Crispbread is a thin and flat type of bread, which is very firm and fairly dry. I’d say that it’s not as dry as a crackers, which tend to be more like a savoury type of biscuits. They are very light and have a very good shelf life of 7-10 days.
Originally the crispbread recipe is baked using rye flour (as the recipe itself originates from Sweeden), but I’ve adapted the recipe to work with any low gluten or cake type of flour.
Most crispbread recipes include seeds, cheese or herbs.
Nutritional value of crispbread
A lot of people are choosing crispbread instead of regular bread to lower the amount of gluten and wheat in their diets.
In terms of calories, you’ll probably find that crispbreads (especially if they have seeds or cheese like my recipe) contain about the same amount of calories as regular bread. The difference is that you get a lot more fibre, good fat and more nutrition in crispbread then in a shop bought sliced bread.

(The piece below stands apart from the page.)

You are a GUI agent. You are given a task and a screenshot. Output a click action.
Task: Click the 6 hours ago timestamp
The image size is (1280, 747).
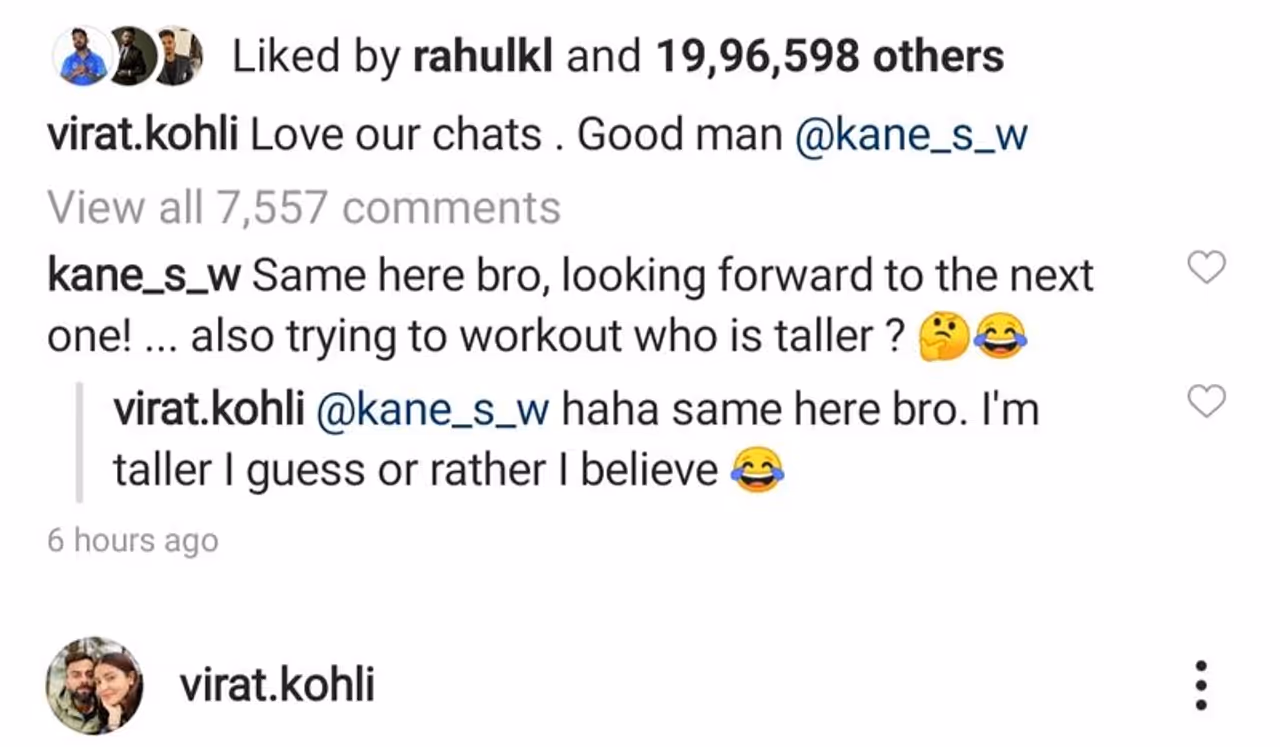pos(132,541)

100 grams of crispbread is about 300 calories.
If you wanted to control the amount of calories and lower them, you can use my recipe with minor adaptations. Use only 1/2 of the given amount of seeds, use water or low fat milk instead of buttermilk, use basic sunflower or vegetable oil instead of coconut oil and use wholemeal type of flour like buckwheat, lupin, spelt or rye flour to give you more nutrition.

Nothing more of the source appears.